--- Start of TEXT EXCERPT ---

By Bill Federer, January 20, 2021

Gen. Douglas MacArthur addressed the Massachusetts State Legislature in Boston, July 25, 1951:
 

It is not of any external threat that I concern myself but rather of insidious forces working from within which have already so drastically altered the character of our free institutions — these institutions which formerly we hailed as something beyond question of challenge — those institutions we proudly called the American way of life.

... Foremost of these forces is that directly, or even more frequently indirectly, allied with the scourge of imperialistic Communism. It has infiltrated into positions of public trust and responsibility — into journalism, the press, the radio and the school.

It seeks through covert manipulation of the civil power and the media of public information and education to pervert the truth, impair respect for moral values, suppress human freedom and representative government, and in the end destroy our faith in our religious teachings. ... This evil force, with neither spiritual base nor moral standard, rallies the abnormal and subnormal elements among our citizenry and applies internal pressure against all things we hold decent and all things that we hold right.

--- End of TEXT EXCERPT ---
--- Start of DATA PROVIDED ---

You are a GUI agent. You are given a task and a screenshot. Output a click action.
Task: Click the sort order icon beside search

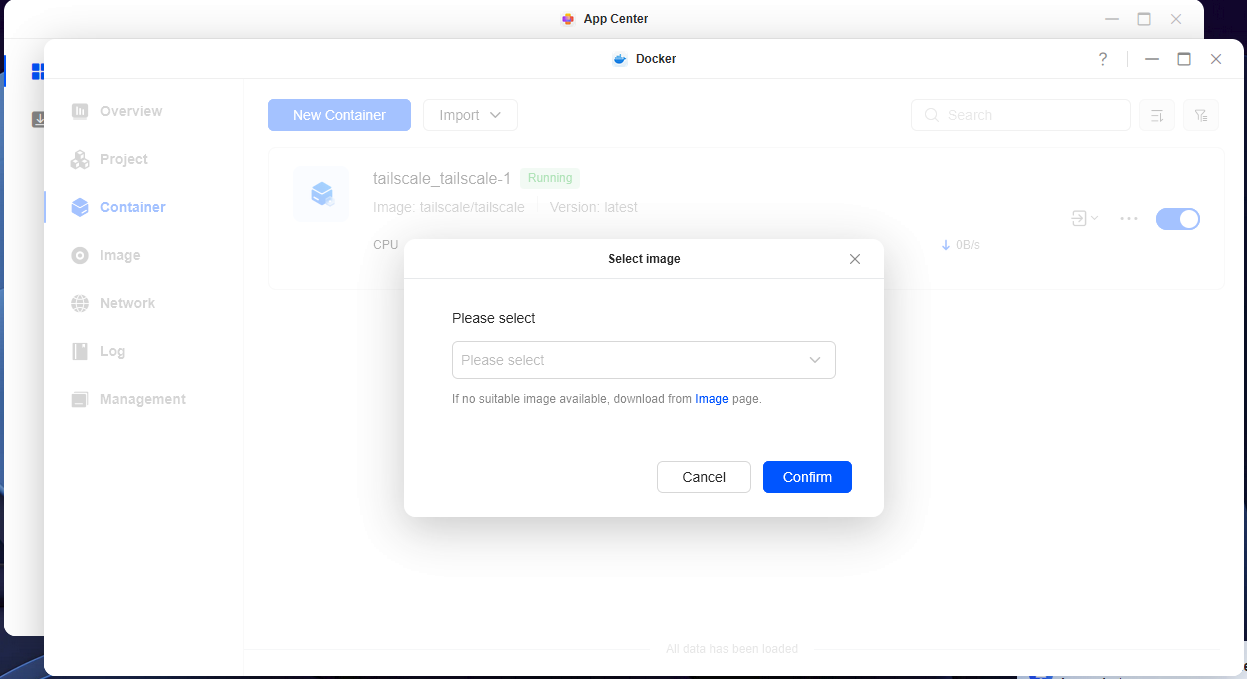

--- End of DATA PROVIDED ---

| WRITTEN INSTRUCTION |
In the MacArthur speech text, where and on what date did he address the Massachusetts State Legislature?

| FULL ANSWER |
In Boston, on July 25, 1951.